Problem description =
From the records below, set down exactly the lines starting with the line that contains "Schroeder Lutheran Church (528, 1045)" and going on through the line that contains "Flying Orange (1189, 1658)". Nothing else is wanted.

Top of Available data

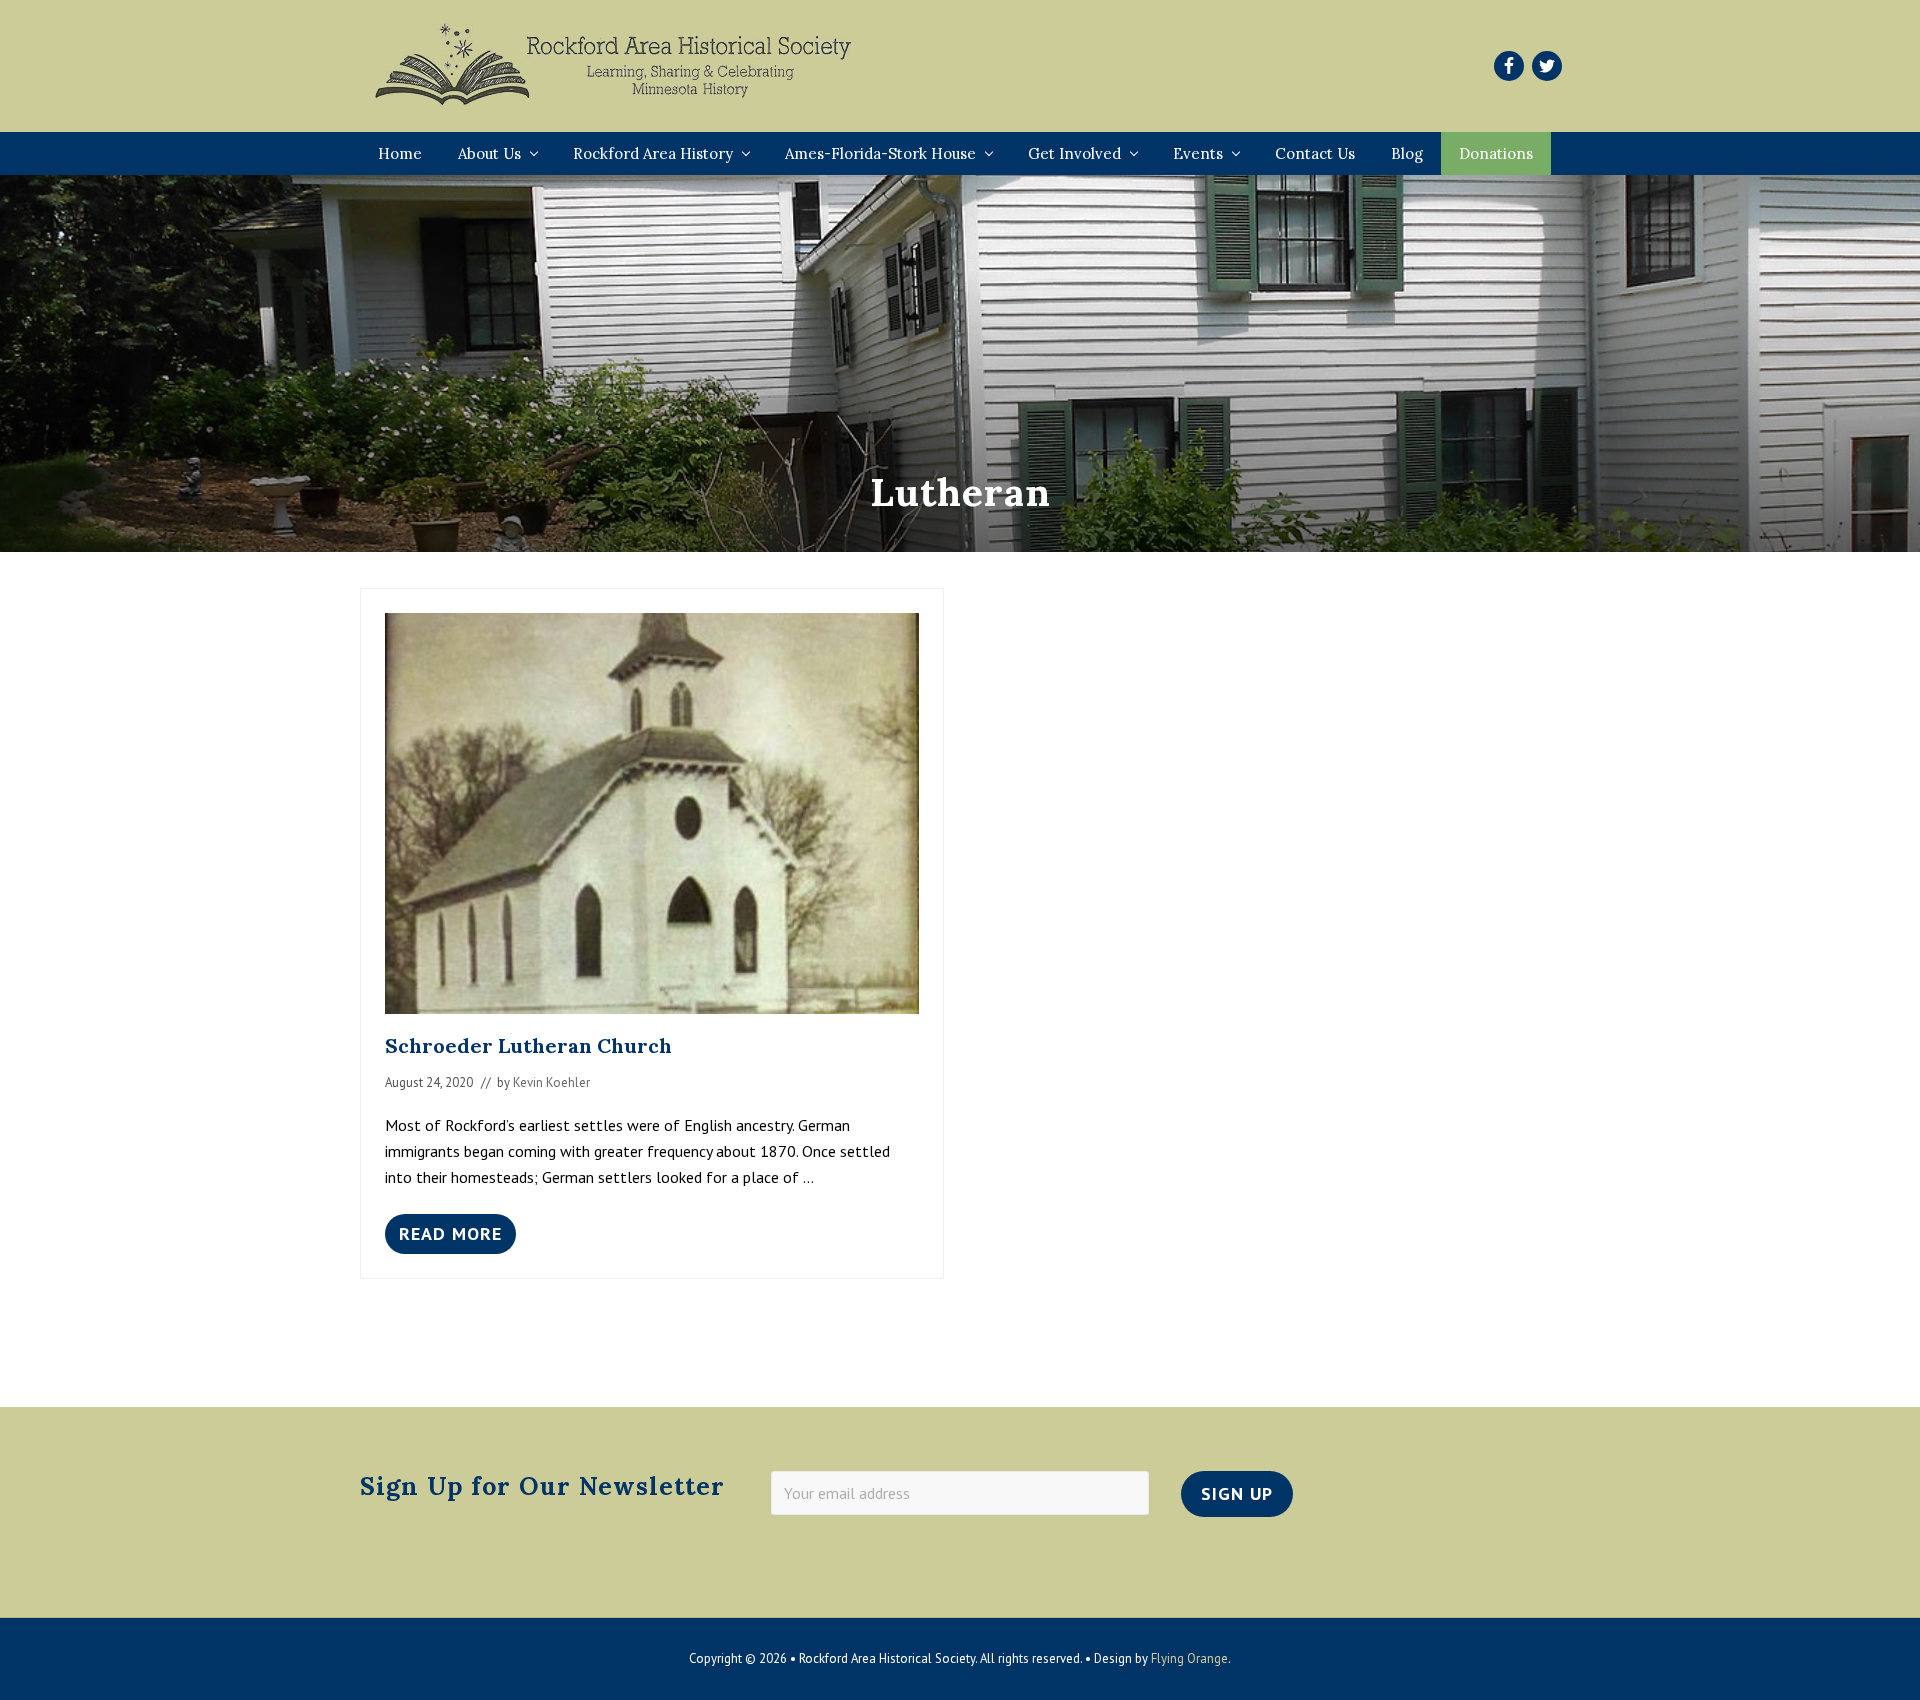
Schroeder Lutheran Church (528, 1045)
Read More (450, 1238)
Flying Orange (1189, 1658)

Bottom of Available data
Top of Available data

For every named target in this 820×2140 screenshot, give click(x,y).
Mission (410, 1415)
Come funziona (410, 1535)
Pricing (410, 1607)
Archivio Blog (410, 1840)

Bottom of Available data

Exercise output =
Schroeder Lutheran Church (528, 1045)
Read More (450, 1238)
Flying Orange (1189, 1658)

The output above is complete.